» TASK TO COMPLETE
Please keep to the lines below from the one with "Task: Open the オートメーションストア menu item" through the one with "Click the step", and restate them word for word, ends included.

» TASK INPUTS
★ ★ ★ ★ ★ ★ ★

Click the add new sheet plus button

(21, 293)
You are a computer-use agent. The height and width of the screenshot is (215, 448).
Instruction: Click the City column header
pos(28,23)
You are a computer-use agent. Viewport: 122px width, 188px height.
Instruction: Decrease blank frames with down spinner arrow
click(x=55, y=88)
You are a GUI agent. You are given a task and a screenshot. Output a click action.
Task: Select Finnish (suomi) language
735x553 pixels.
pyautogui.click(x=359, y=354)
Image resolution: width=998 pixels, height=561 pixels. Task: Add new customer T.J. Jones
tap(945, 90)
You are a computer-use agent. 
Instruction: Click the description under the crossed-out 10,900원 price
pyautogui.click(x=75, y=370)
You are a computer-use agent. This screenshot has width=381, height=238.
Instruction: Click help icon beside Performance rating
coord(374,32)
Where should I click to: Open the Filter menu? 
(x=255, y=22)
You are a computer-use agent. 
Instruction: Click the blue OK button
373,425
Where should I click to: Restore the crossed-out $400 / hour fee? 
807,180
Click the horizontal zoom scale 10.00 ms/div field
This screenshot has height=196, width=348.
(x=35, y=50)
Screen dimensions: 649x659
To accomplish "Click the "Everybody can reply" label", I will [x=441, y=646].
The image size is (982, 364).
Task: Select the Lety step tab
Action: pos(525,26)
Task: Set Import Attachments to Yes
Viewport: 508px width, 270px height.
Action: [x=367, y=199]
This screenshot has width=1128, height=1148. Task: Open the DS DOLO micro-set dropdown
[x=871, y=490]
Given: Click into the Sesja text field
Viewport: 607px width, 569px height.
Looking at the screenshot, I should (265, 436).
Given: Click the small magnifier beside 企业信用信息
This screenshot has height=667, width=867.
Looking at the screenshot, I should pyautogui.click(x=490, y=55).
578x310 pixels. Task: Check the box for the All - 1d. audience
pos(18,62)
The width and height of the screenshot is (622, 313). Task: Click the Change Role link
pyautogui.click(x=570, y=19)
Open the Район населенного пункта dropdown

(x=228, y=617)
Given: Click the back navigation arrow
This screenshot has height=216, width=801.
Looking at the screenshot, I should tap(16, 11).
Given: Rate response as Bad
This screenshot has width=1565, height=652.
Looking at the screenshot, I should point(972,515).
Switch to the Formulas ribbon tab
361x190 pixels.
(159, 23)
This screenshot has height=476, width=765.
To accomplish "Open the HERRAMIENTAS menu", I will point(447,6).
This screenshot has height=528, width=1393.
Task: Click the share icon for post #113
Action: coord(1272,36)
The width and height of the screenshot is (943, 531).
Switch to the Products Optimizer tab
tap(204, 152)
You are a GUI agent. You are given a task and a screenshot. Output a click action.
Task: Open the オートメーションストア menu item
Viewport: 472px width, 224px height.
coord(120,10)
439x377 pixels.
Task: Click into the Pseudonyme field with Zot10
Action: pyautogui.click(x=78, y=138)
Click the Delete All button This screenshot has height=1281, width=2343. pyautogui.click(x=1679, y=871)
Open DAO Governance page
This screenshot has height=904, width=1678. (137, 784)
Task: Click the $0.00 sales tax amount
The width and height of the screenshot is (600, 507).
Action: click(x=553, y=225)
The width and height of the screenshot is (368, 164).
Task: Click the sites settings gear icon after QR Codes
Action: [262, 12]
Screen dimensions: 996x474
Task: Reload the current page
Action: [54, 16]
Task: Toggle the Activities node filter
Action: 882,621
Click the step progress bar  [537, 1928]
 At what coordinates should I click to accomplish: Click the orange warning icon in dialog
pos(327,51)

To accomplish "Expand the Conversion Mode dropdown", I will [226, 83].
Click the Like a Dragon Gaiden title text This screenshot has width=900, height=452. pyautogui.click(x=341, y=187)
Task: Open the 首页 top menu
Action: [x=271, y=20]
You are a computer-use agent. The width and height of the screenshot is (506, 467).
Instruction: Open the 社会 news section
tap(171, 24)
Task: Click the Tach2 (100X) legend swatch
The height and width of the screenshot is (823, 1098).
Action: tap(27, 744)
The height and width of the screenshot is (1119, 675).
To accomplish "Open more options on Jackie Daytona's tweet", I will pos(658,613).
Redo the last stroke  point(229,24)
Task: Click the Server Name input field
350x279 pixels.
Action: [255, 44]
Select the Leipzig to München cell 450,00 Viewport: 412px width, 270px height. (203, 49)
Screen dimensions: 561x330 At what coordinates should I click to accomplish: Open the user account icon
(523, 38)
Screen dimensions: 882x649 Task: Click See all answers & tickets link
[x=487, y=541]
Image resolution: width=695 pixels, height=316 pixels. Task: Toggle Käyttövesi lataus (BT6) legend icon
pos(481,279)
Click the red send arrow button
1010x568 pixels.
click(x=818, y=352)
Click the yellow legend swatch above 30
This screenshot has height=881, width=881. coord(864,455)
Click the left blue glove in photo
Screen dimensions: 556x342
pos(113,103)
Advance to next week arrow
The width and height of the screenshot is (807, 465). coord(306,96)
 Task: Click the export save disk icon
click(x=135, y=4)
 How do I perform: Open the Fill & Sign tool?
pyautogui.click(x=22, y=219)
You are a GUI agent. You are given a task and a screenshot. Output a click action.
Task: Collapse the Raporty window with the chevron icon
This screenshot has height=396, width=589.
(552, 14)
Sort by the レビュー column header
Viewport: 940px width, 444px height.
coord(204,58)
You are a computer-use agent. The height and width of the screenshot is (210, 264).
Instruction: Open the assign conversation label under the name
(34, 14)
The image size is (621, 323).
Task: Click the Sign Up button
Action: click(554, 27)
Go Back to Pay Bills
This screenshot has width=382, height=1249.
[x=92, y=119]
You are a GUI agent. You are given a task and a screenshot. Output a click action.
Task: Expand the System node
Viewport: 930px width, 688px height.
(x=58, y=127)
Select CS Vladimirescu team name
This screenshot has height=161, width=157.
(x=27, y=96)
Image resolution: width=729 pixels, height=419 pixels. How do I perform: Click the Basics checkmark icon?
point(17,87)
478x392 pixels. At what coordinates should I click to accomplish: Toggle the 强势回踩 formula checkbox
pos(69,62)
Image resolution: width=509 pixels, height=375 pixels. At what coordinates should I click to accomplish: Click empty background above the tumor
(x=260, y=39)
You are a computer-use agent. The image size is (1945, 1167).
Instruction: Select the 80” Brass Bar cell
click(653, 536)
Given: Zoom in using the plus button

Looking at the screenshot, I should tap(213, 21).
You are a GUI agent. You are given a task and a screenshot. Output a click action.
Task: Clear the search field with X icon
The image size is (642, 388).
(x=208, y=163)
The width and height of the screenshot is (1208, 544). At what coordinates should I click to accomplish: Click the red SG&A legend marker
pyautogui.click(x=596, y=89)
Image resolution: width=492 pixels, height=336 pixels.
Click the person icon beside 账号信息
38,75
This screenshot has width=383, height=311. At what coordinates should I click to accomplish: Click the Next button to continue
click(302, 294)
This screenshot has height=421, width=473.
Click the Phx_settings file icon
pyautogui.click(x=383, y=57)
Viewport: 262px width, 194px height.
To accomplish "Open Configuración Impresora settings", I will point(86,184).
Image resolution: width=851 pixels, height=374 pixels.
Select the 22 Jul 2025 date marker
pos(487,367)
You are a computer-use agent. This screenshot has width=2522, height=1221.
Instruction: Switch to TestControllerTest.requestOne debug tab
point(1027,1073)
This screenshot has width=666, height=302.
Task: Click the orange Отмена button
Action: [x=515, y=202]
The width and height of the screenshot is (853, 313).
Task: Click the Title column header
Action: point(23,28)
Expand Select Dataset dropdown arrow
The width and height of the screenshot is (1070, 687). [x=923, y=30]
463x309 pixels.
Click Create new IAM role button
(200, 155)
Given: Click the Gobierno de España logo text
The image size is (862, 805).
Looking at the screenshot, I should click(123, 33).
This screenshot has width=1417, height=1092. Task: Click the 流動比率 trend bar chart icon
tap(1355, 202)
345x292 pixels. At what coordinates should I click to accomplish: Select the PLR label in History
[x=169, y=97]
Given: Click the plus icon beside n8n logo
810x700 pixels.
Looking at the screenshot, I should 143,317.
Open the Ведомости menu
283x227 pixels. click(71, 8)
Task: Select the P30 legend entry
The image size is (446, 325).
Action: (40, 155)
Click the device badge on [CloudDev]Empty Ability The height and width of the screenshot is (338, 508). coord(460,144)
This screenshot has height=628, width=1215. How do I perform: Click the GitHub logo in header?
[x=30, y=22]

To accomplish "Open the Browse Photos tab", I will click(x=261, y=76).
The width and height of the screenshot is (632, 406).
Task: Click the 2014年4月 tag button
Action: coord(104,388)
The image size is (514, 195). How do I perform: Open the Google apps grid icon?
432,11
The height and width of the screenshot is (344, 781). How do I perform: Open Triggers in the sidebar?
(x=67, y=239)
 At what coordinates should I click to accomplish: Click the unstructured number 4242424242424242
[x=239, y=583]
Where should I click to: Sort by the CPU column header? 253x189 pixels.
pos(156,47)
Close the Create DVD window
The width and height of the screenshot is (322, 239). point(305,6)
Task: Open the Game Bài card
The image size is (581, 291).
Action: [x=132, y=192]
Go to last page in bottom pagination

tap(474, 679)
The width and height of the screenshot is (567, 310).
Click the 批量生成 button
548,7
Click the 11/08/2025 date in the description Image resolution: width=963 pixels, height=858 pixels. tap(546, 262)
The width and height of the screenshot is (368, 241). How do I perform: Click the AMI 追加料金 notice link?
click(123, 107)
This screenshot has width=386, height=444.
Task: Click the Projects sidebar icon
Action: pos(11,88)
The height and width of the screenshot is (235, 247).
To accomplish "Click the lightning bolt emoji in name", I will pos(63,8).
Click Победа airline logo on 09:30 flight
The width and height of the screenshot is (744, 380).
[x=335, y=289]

★ ★ ★ ★ ★ ★ ★

» EXERCISE ANSWER
Task: Open the オートメーションストア menu item
Viewport: 472px width, 224px height.
coord(120,10)
439x377 pixels.
Task: Click into the Pseudonyme field with Zot10
Action: pyautogui.click(x=78, y=138)
Click the Delete All button This screenshot has height=1281, width=2343. pyautogui.click(x=1679, y=871)
Open DAO Governance page
This screenshot has height=904, width=1678. (137, 784)
Task: Click the $0.00 sales tax amount
The width and height of the screenshot is (600, 507).
Action: click(x=553, y=225)
The width and height of the screenshot is (368, 164).
Task: Click the sites settings gear icon after QR Codes
Action: [262, 12]
Screen dimensions: 996x474
Task: Reload the current page
Action: [54, 16]
Task: Toggle the Activities node filter
Action: 882,621
Click the step progress bar  [537, 1928]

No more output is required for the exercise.